Response

Michael J. Behe did not challenge a single piece of evolutionary biology in my article. Rather, he decided to go after the messenger of the data. So, let me respond to his note by first thanking him for questioning the title of my paper. During the 1980s, when a group of biologists were trying to convince other scientists of the need to include embryology in evolutionary theory, I would often state that developmental biology was the 'black box' of evolutionary theory — the missing set of connections between the genotype and the phenotype. Embryologists had been using this phrase to describe the relationship between embryology and evolutionary biology at least since Viktor Hamburger's critique of the Modern Synthesis in 1980 (Ref. 1). So, I had every right to use it here. Indeed, I had also described (in a 1998 web site) Haeckel's oversimplified picture of comparative embryonic development as “an icon of evolution”. When Jonathan Wells published his Icons of Evolution2 four years later, I thought that I must be in the business of supplying book titles to creationists.

Second, Behe states that I misrepresent his arguments, but that I am free to do so if I wish. No, I am not free to do so, at least not as a scientist. Behe argues that his book is about biochemistry, not the creation of species, and that he addresses the “biochemical challenge to evolution”. Although Behe uses the term 'black box' to describe the biochemistry of the cell (about which Darwin, like anyone else in 1859, was completely ignorant), he makes some direct statements about DNA and cell metabolism. These statements are outdated and misrepresent what science knows about genes and cellular metabolism. In the index of his book, the entry “DNA/intelligent design” can be found. There, a caricature of molecular evolution can be seen, concluded by the statement “Like selective breeding, the method has the advantages of microevolution, but also its disadvantages. Simple biochemical activities can be produced, but not the complicated systems we have discussed in this book”3. First, as Kenneth Miller4,5 and others have shown, the complicated systems he pronounces as “irreducibly complex” can and have been explained by science, and second, new models of molecular evolution have produced ways of getting novel pathways even beyond those mentioned in Behe's book.

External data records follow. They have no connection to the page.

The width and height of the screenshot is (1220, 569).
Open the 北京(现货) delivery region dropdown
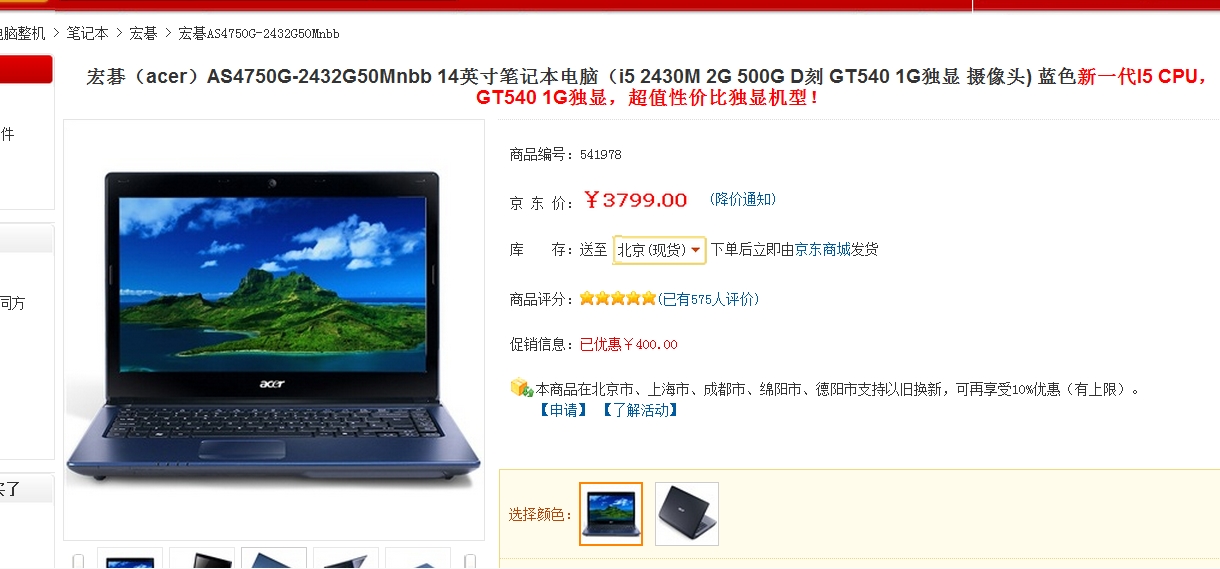coord(660,250)
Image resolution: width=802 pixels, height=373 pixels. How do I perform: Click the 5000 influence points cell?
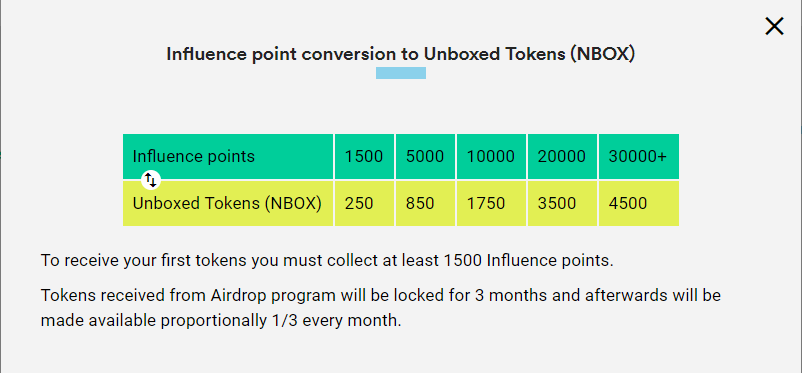click(x=425, y=156)
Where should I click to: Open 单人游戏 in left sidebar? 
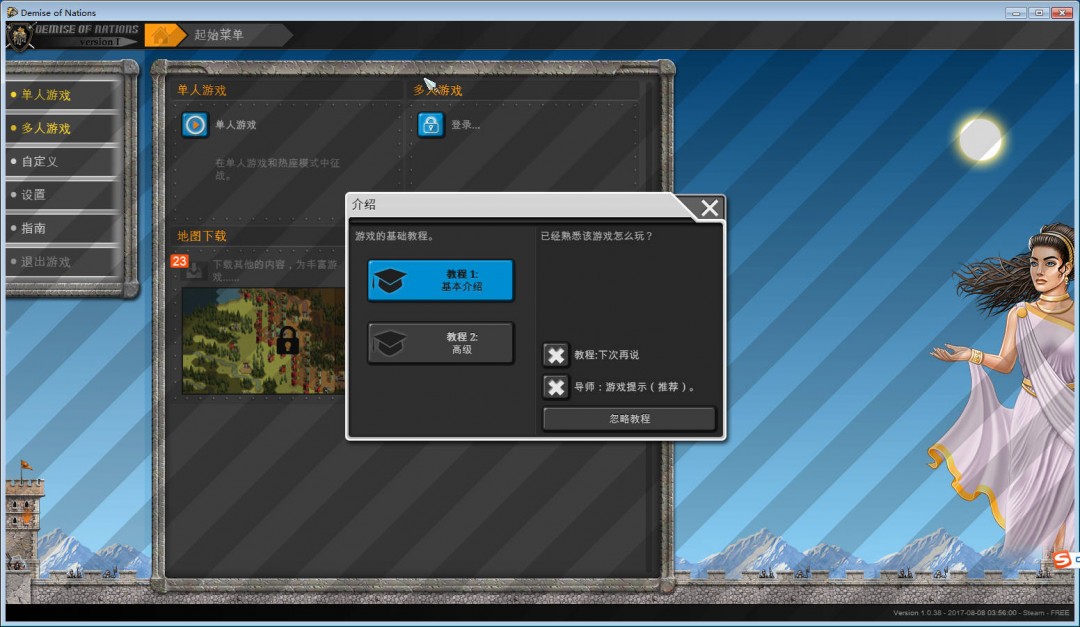point(62,95)
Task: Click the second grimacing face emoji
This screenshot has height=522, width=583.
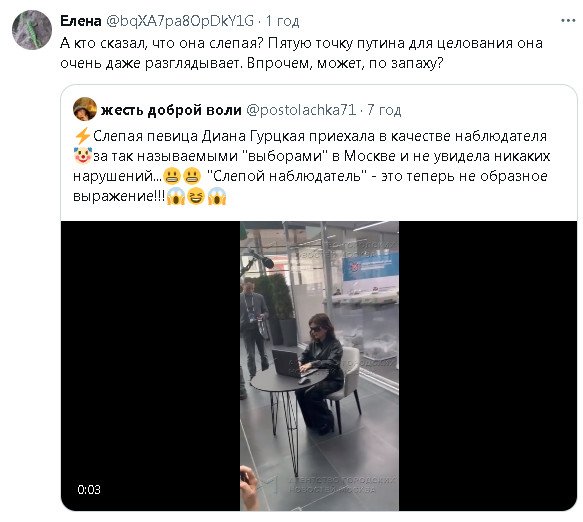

Third, Behe states that the public needs to be aware of what science knows and does not know about evolution. I could not agree more, which is why I would like to see his book classified as science fiction. When a scientist's evidence is directly refuted, the scientist has the obligation to either explain away the contradictory data or to cease making the claim. The claims made in Behe's book have been repeatedly contradicted, yet Behe continues to tell the public his false news without any mention that there are scientists who claim to have completely refuted them. (Should one want to hear the claims and refutation, there are several places. In addition to the above-mentioned citations4,5, I would suggest visiting the Counterbalance Foundation web site6 and listening to the lectures that Behe7 and Miller8 made at the Interpreting Evolution Symposium sponsored by the Templeton Foundation. I do not think it is possible to be more 'balanced' than that.) Yes, the public should be informed about what science has to say about evolution, but the science should be accurate, supported by evidence and not the wishful thinking of people who refuse to believe data that are contrary to their published fancies. Moreover, the debate should be about the science, and Behe's letter offers not a single piece of evidence that is contrary to the evolutionary ideas published in my article.